September 27, 2011 at 11:53 AM

I bought the complete series on DVD and started rewatching it, so I totally understand what you’re feeling. It’s not the same, watching it as an adult, because it’s written for kids. As an adult I may cringe at the dialogue, but when I was watching it as a kid, I thought that same dialogue was really clever and funny – in other words, it’s perfectly suited to the mental level of a child, which is as it should be.

Even as a preteen or teenager, I remember watching some old episodes on VHS and being so caught up in the story. I don’t know what season it was – I think Megatron kidnapped Optimus or something… who knows? But the story was compelling.
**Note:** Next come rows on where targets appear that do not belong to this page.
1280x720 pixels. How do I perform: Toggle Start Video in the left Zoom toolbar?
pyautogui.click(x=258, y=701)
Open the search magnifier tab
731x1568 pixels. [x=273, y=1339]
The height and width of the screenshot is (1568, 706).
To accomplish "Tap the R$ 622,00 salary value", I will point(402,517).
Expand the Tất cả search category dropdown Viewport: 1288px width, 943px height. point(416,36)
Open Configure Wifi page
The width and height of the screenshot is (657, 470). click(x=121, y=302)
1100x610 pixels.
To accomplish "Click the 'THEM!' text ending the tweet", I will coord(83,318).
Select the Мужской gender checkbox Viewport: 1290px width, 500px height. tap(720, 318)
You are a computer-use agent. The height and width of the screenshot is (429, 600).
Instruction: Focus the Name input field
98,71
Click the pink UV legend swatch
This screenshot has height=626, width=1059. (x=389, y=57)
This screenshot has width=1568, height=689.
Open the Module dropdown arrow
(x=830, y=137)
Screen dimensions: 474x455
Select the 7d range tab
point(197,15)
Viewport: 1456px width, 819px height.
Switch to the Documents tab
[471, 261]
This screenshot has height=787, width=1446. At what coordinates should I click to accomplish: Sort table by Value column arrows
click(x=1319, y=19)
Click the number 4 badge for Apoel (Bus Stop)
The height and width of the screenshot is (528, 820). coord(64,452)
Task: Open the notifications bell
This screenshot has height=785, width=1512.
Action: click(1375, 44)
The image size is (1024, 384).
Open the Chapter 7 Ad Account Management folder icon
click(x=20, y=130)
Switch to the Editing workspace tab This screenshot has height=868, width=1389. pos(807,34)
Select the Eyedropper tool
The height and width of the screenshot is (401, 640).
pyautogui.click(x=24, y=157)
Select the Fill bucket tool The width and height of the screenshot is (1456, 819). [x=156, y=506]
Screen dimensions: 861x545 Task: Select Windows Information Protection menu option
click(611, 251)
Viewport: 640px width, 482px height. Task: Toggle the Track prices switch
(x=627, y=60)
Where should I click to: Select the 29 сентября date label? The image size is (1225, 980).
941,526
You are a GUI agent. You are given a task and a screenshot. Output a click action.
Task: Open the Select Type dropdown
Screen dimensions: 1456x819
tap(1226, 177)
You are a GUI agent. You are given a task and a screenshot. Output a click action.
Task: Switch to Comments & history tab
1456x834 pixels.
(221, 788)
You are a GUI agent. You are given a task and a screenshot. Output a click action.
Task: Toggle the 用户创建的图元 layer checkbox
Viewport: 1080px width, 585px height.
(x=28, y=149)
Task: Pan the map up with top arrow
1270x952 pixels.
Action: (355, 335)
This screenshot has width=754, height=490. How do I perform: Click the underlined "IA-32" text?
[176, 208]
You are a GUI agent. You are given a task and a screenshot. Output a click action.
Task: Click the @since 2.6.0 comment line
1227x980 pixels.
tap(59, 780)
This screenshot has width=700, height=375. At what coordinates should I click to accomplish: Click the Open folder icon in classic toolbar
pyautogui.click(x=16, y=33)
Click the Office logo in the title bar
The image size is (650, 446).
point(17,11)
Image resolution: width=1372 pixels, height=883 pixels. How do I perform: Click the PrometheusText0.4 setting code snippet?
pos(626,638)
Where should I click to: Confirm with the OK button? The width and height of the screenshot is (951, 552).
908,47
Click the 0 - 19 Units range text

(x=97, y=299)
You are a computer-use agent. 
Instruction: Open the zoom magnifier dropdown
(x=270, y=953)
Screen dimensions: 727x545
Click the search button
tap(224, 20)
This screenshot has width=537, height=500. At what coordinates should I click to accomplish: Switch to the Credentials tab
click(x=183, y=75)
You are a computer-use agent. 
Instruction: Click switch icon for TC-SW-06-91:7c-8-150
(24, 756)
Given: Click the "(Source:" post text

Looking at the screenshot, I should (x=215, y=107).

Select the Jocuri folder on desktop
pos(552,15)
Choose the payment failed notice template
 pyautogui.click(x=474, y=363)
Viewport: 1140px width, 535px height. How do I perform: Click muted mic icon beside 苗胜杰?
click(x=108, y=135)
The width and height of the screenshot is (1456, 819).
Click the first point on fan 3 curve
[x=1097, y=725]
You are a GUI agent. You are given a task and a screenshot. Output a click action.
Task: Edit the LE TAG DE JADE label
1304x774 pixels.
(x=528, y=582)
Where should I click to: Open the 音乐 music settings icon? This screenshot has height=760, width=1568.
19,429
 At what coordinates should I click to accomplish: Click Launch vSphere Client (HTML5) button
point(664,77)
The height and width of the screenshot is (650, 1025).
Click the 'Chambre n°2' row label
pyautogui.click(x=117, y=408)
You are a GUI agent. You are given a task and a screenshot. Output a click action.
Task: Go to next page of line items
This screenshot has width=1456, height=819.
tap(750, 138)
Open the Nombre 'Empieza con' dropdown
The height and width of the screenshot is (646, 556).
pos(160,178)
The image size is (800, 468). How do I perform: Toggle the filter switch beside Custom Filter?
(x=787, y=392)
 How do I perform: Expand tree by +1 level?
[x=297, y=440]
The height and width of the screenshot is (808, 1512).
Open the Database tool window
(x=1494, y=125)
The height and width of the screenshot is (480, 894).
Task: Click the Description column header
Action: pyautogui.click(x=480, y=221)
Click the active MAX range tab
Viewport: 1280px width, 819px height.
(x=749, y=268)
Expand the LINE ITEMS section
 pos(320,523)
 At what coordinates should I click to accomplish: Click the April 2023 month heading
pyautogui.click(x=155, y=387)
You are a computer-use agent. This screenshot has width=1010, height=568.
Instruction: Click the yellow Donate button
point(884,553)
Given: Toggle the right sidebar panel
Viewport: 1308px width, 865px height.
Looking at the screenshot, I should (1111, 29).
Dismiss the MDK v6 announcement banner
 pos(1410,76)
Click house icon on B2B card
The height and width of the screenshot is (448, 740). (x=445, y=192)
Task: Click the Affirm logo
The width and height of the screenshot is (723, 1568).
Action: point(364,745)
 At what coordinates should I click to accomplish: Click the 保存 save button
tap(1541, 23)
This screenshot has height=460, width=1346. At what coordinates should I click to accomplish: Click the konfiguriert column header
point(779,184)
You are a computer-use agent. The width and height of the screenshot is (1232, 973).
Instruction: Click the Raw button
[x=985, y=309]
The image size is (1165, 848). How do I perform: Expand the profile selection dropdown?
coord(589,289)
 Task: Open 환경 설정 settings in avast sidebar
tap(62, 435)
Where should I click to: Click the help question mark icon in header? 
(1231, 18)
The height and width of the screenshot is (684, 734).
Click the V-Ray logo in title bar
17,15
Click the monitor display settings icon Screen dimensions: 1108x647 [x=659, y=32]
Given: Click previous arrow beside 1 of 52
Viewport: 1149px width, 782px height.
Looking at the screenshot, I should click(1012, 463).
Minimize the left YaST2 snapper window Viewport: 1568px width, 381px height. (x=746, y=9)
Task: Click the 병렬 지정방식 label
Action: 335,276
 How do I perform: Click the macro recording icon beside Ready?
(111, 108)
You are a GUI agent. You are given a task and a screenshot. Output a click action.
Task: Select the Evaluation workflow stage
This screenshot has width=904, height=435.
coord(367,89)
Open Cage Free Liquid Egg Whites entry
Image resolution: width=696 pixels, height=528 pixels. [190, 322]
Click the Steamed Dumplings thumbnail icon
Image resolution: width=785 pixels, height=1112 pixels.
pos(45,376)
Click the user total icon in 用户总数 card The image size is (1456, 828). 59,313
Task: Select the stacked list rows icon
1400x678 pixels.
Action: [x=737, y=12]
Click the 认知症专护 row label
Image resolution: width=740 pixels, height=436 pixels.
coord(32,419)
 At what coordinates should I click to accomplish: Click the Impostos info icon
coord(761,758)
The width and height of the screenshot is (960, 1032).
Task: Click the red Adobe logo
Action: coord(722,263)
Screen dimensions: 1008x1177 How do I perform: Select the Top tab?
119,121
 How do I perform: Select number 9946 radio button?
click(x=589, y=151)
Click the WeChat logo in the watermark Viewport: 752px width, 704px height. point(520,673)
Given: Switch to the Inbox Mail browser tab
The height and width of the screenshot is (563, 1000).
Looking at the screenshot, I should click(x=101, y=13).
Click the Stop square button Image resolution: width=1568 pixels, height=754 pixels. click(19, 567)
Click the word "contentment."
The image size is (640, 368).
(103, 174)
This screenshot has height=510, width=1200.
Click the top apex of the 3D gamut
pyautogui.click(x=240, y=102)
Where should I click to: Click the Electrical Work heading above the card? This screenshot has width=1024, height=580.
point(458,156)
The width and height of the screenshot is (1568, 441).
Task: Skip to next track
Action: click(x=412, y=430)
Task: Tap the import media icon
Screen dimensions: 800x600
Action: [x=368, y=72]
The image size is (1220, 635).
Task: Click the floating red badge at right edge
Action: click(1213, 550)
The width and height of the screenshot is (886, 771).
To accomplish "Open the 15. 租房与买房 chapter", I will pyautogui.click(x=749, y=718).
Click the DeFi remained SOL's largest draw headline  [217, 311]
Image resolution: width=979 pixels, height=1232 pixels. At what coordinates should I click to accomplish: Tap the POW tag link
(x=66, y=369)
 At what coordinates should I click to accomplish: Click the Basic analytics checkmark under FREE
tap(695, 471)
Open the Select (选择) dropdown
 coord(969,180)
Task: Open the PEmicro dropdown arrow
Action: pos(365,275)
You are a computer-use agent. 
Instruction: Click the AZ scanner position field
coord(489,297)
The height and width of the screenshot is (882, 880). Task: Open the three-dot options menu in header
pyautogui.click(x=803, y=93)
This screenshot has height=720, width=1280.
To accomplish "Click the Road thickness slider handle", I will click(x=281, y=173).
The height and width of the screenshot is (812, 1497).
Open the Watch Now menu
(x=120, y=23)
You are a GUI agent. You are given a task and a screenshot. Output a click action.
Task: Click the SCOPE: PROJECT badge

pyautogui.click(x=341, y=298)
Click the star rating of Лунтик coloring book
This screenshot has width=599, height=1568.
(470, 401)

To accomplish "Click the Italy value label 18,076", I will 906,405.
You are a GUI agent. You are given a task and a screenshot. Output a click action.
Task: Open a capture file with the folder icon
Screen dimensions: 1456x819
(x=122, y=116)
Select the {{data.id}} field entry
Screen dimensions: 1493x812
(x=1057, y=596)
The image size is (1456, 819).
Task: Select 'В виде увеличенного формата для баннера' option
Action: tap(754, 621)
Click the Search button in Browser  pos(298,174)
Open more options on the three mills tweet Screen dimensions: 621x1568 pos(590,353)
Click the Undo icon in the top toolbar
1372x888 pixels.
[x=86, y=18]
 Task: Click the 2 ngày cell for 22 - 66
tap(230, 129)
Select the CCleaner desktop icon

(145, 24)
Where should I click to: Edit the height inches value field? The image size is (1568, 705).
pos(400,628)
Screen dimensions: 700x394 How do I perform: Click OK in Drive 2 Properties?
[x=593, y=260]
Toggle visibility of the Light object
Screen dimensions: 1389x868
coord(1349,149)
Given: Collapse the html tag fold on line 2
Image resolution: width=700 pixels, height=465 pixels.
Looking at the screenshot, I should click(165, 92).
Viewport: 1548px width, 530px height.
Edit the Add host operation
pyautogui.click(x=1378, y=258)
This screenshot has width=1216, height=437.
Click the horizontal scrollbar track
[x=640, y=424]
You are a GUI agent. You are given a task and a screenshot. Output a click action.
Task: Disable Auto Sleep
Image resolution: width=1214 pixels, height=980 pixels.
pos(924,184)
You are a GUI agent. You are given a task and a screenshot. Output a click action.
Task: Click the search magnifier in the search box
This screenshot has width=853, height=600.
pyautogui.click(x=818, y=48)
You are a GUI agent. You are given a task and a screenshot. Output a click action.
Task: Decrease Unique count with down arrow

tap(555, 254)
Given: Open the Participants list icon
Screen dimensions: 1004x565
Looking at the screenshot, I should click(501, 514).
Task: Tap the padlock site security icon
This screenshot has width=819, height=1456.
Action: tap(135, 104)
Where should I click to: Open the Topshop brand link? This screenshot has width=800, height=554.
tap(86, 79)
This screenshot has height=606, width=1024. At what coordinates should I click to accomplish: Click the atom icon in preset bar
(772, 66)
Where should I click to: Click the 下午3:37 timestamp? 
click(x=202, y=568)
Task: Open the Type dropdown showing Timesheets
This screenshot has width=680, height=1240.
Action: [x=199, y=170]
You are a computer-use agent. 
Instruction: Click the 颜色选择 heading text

I intend to rewatch the whole series because it left such a powerful impression on me. It wasn’t about special effects or brilliant dialogue (obviously) but rather the characters and their history together.

Michael Bay faced the challenge of translating a great cartoon for kids into a great movie for adults. Instead of focusing on the characters and their history together, while raising the writing to an adult level, he managed to bring over the worst aspects of the cartoon and lose the best.

September 27, 2011 at 9:26 PM

Ruby, you have captured it perfectly! I thought the third movie made a move towards the old school relationships with the CGI characters. Unfortunately, Sam’s antics made him more cartoon-y than the actual cartoons –

September 27, 2011 at 11:03 PM

I agree – Bay did improve in that area with the third one. And I admit it’s kind of cool that Leonard Nimoy played the Big Bad in both the 1986 and the 2011 movies.

September 27, 2011 at 1:17 PM

Watch the original animated movie then we can talk…

September 27, 2011 at 9:27 PM

As I said above, I loved the ’86 movie. Glad to see you did as well.

September 27, 2011 at 9:11 PM

BTW – the 1986 movie is still awesome, An. You didn’t misremember it!

Starscream: Megatron – is that you?
Megatron/Galvatron: Here’s a hint. (Obliterates Starscream)

October 9, 2011 at 5:44 AM

Like the Star Wars movies, probably best enjoyed when you are thirteen years old.

I cheated a bit in my childhood by reading the Transformers and G.I. Joe comics as I watched the cartoons. Furman and Hama helped by giving me a much more engaging story, and TV gave me bright and pretty moving pictures.

Everyone else is right, though. The Animated Movie is far and away the best of the four, and exactly as good as you remember it. Going from the TV series to the movie is an abrupt and sobering jump in maturity and I, like many of my friends, am not ashamed to admit I cried at certain parts of it.

I actually like Bayformers, and found Dark of the Moon‘s Galvatron–>Sentinel Prime transformation to be very sentimental. I still would have liked to have seen the Dinobots and Omega Supreme, though.